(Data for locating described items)
---------------

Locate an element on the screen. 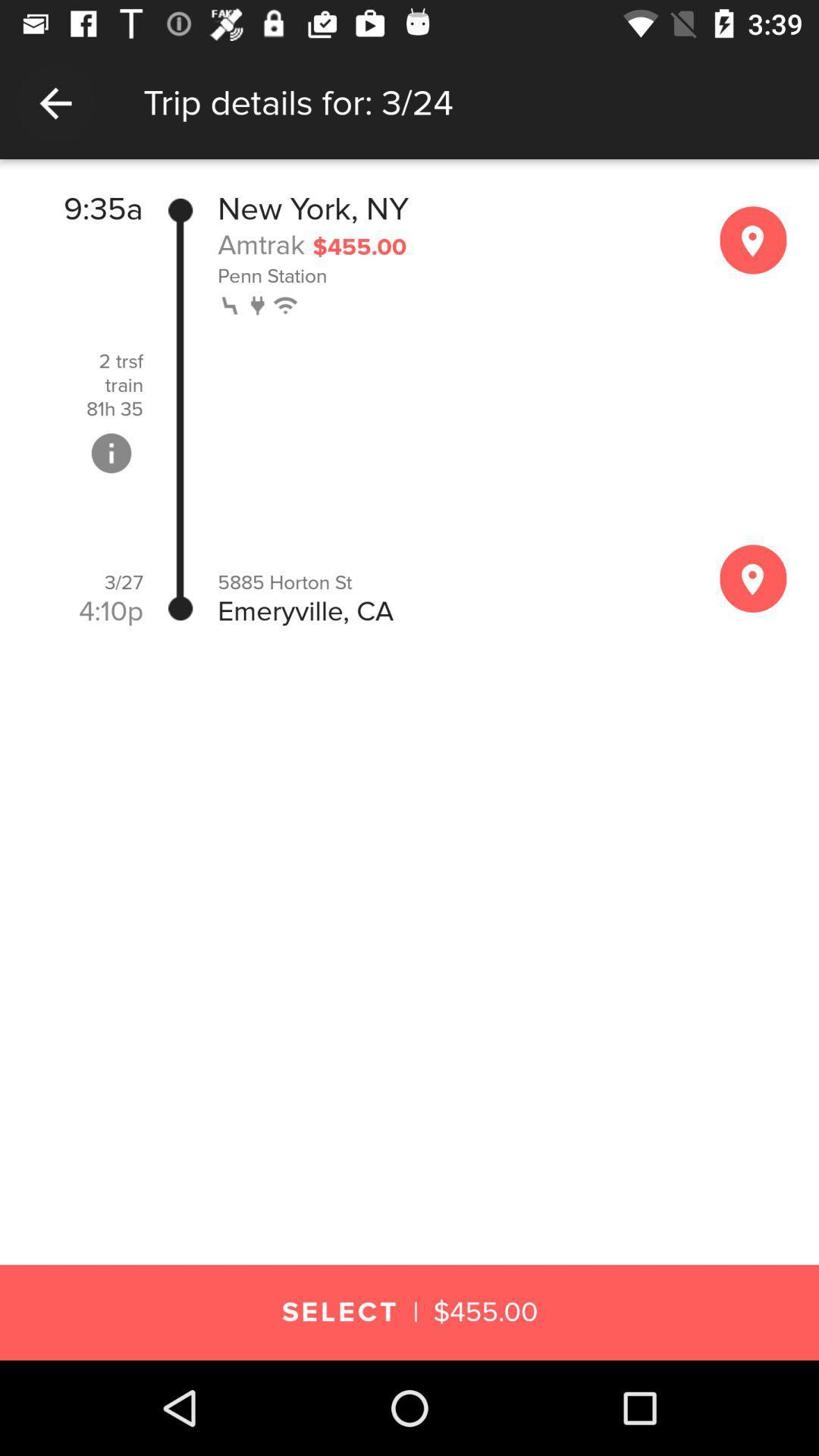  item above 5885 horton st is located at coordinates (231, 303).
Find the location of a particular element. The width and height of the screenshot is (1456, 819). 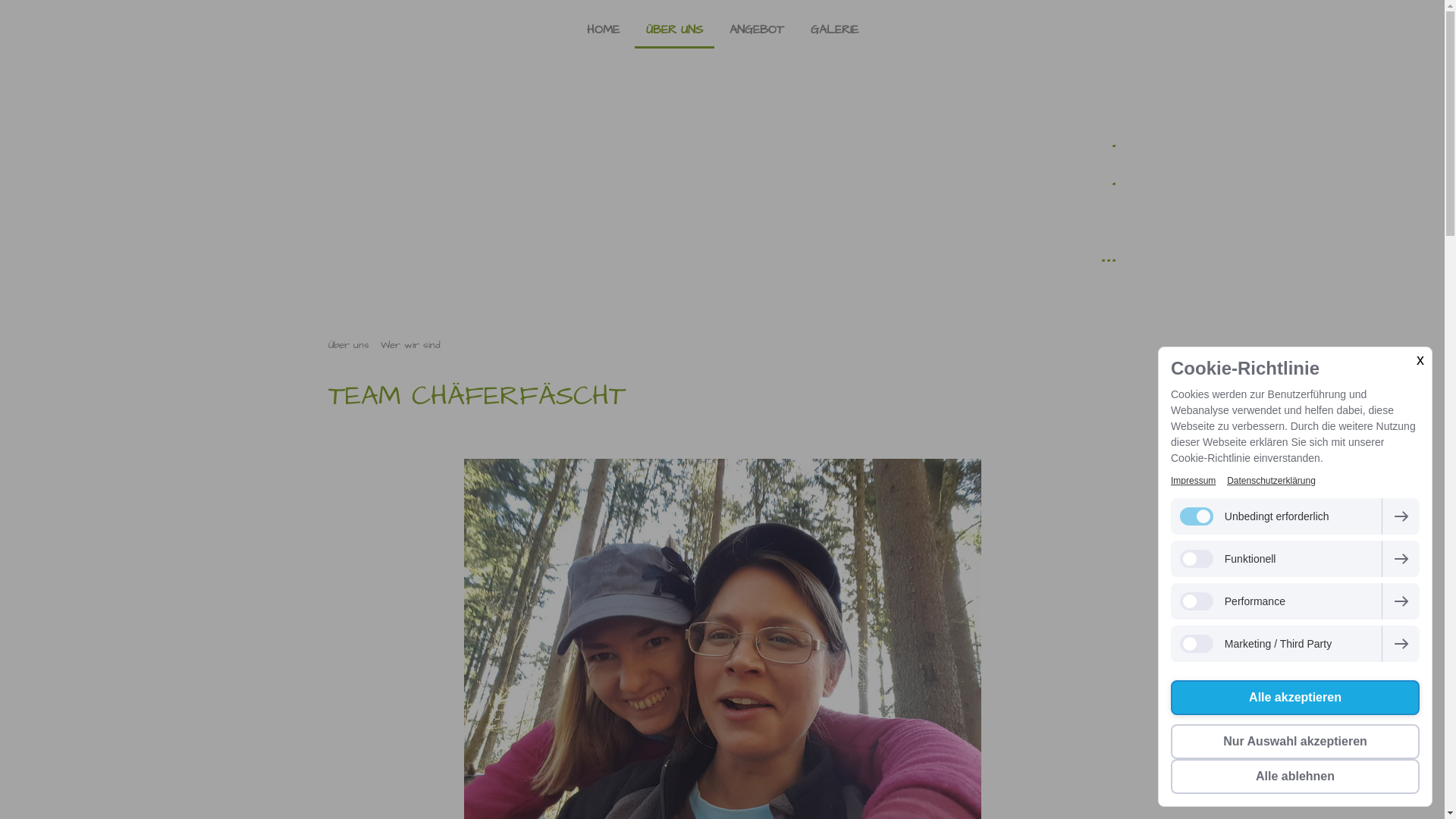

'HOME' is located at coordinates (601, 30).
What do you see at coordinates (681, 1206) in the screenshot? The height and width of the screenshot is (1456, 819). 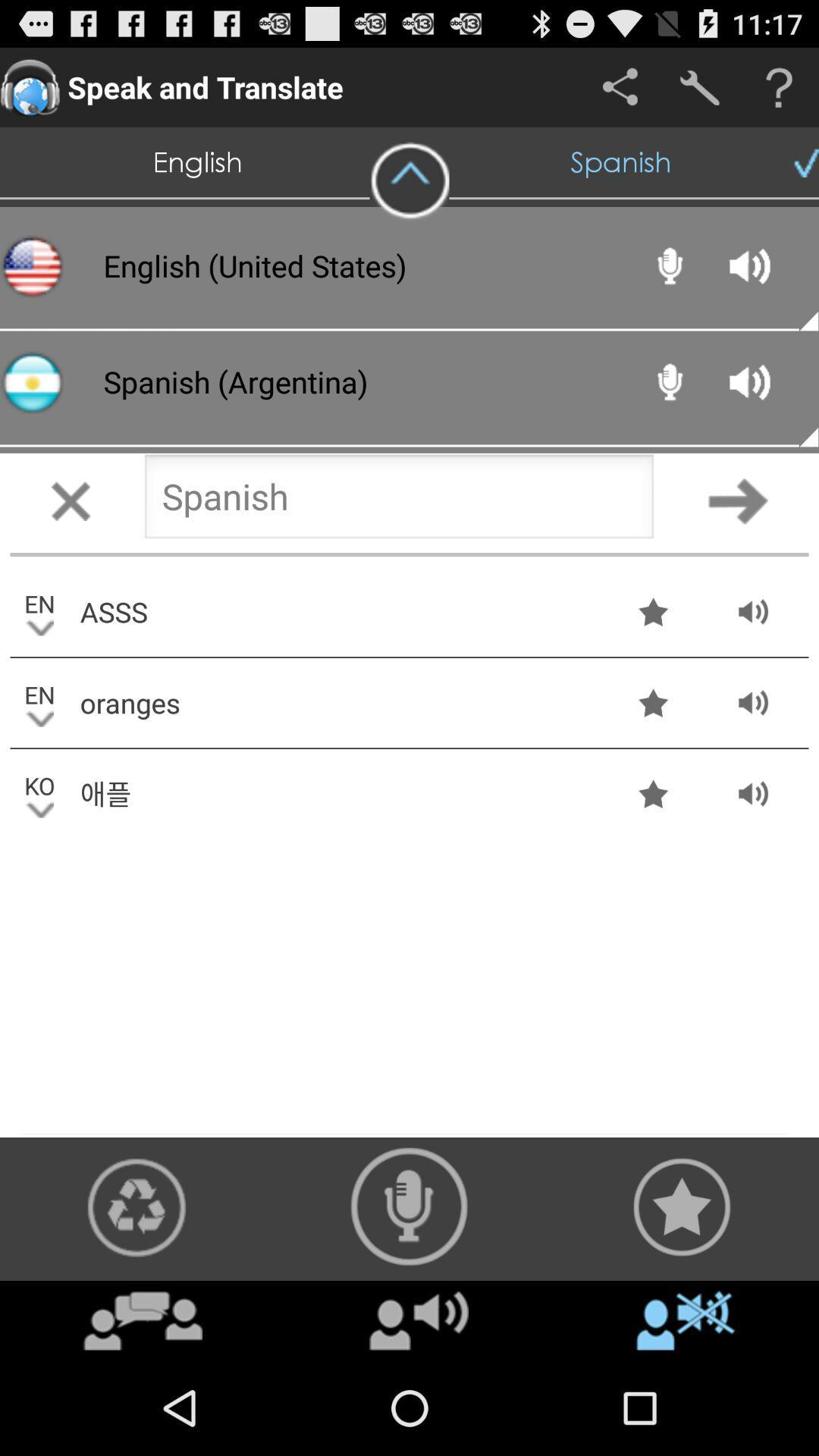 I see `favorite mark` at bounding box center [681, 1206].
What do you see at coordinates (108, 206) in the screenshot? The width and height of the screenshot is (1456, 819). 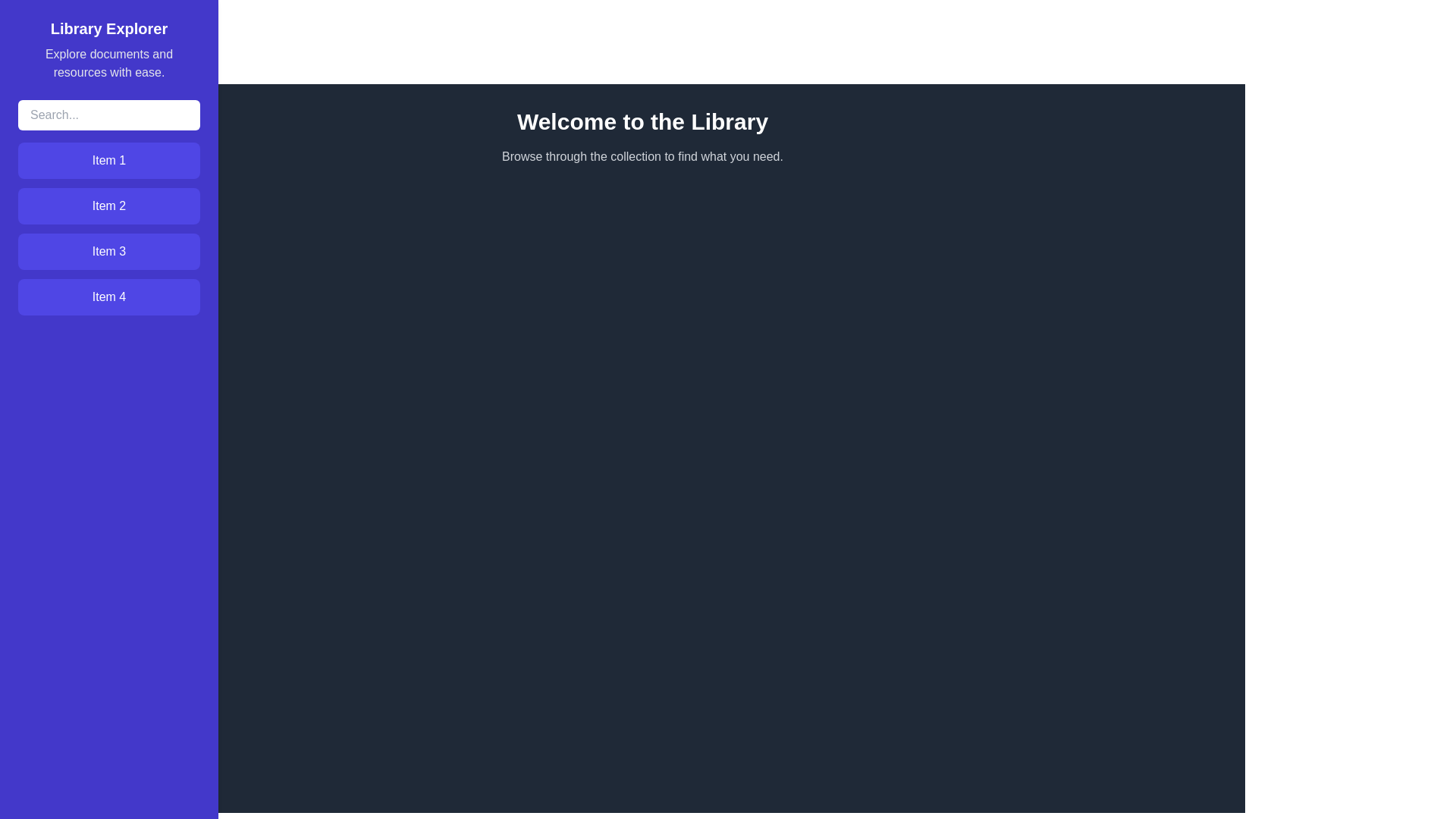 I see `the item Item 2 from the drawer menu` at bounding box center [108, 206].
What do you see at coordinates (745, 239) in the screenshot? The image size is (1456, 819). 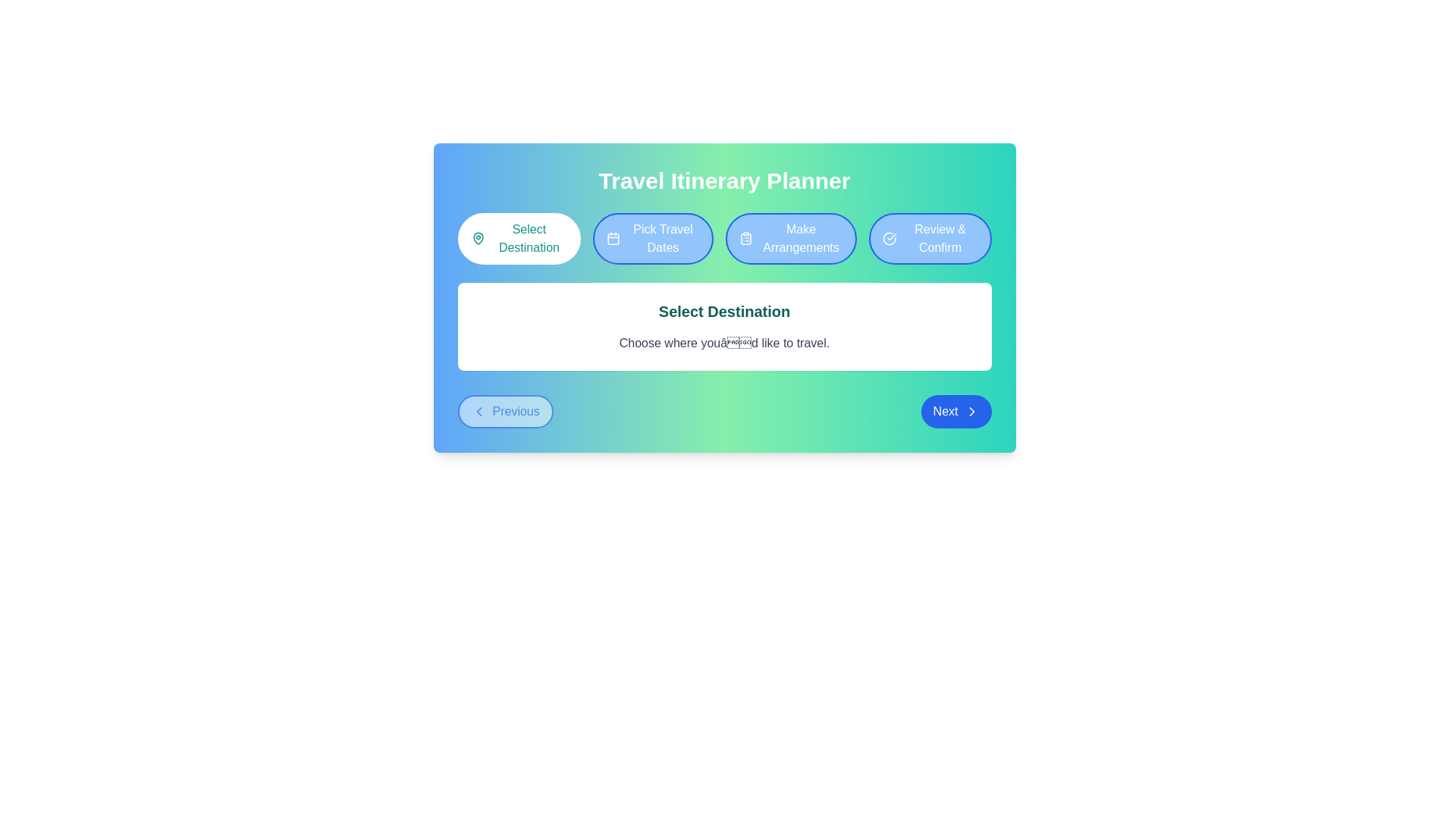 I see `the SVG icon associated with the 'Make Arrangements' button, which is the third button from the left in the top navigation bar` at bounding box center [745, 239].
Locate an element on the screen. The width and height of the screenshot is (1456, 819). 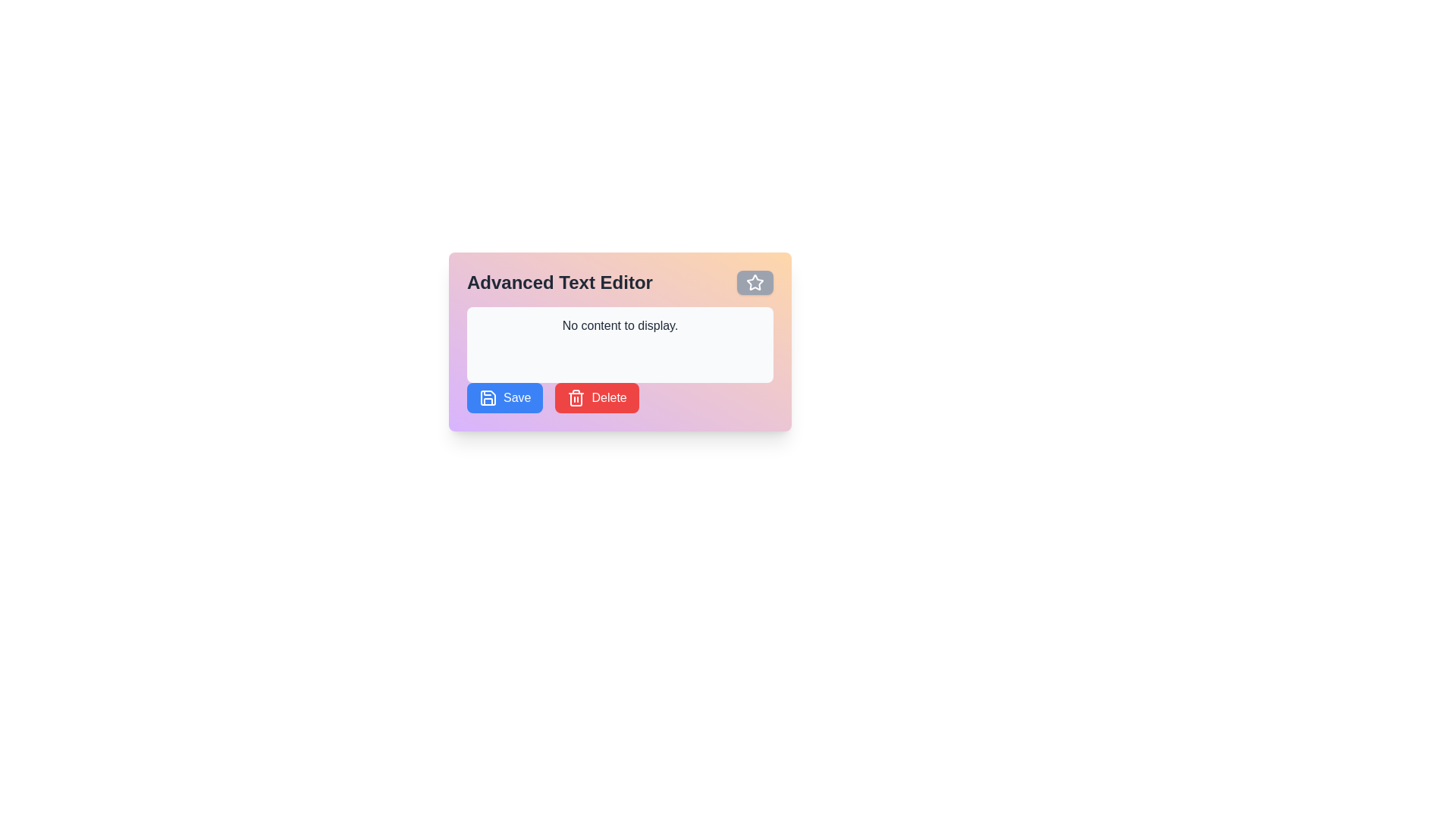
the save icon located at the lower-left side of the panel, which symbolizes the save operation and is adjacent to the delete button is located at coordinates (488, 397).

---------------

Exercise goal - Please copy the data word for word, from the line with "Find the location" to the line with "coordinates (601, 30).", and leave the pictures out.

Expected answer -
Find the location of a particular element. The width and height of the screenshot is (1456, 819). 

'HOME' is located at coordinates (601, 30).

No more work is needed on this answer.